> [How to complete this task]
Please print the entries below exactly, from the line with "Click the scrollbar up arrow" through the line with "You are a computer-use agent. Image resolution: width=812", including both of those lines and leaving out all others.

> [Collected data entries]
──────────

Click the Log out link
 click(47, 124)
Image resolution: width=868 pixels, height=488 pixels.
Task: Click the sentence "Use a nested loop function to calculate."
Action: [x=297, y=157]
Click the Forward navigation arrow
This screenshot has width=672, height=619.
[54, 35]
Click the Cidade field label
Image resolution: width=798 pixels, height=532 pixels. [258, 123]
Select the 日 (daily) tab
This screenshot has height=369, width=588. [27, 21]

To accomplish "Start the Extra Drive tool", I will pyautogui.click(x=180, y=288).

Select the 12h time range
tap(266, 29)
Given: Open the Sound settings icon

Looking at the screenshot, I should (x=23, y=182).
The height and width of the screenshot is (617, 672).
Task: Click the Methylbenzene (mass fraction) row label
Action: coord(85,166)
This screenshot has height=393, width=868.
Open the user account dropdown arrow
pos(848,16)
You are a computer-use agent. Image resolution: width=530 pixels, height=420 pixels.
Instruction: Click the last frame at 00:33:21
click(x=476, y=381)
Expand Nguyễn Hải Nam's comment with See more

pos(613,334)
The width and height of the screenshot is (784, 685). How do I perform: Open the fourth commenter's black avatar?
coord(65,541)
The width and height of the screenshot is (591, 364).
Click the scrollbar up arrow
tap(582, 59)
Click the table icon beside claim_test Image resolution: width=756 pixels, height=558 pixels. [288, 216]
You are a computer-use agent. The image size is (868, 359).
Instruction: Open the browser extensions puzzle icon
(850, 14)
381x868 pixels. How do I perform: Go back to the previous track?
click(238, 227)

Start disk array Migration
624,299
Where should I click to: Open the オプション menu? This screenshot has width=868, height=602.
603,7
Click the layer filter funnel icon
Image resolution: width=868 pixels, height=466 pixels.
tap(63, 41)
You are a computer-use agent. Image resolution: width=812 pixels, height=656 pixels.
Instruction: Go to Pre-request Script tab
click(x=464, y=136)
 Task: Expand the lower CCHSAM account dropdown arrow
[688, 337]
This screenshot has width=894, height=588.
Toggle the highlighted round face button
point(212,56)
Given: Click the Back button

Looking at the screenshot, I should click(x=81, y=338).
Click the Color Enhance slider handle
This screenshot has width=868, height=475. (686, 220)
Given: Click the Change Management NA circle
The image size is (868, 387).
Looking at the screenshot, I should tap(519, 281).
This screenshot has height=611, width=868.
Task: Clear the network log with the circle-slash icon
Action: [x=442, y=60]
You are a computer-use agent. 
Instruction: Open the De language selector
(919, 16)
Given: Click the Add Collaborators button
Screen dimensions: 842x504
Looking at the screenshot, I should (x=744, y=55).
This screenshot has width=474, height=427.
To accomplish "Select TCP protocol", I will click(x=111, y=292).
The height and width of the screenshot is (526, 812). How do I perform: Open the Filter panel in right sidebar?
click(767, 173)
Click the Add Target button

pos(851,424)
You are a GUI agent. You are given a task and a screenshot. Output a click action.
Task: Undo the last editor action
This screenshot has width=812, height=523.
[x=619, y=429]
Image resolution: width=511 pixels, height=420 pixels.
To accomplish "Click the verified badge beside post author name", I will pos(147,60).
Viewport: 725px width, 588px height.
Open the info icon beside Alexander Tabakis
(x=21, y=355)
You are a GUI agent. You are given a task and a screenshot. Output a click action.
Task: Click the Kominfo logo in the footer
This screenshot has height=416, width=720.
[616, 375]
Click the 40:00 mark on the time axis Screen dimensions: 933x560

──────────

> [Result of the task]
Click the scrollbar up arrow
tap(582, 59)
Click the table icon beside claim_test Image resolution: width=756 pixels, height=558 pixels. [288, 216]
You are a computer-use agent. The image size is (868, 359).
Instruction: Open the browser extensions puzzle icon
(850, 14)
381x868 pixels. How do I perform: Go back to the previous track?
click(238, 227)

Start disk array Migration
624,299
Where should I click to: Open the オプション menu? This screenshot has width=868, height=602.
603,7
Click the layer filter funnel icon
Image resolution: width=868 pixels, height=466 pixels.
tap(63, 41)
You are a computer-use agent. Image resolution: width=812 pixels, height=656 pixels.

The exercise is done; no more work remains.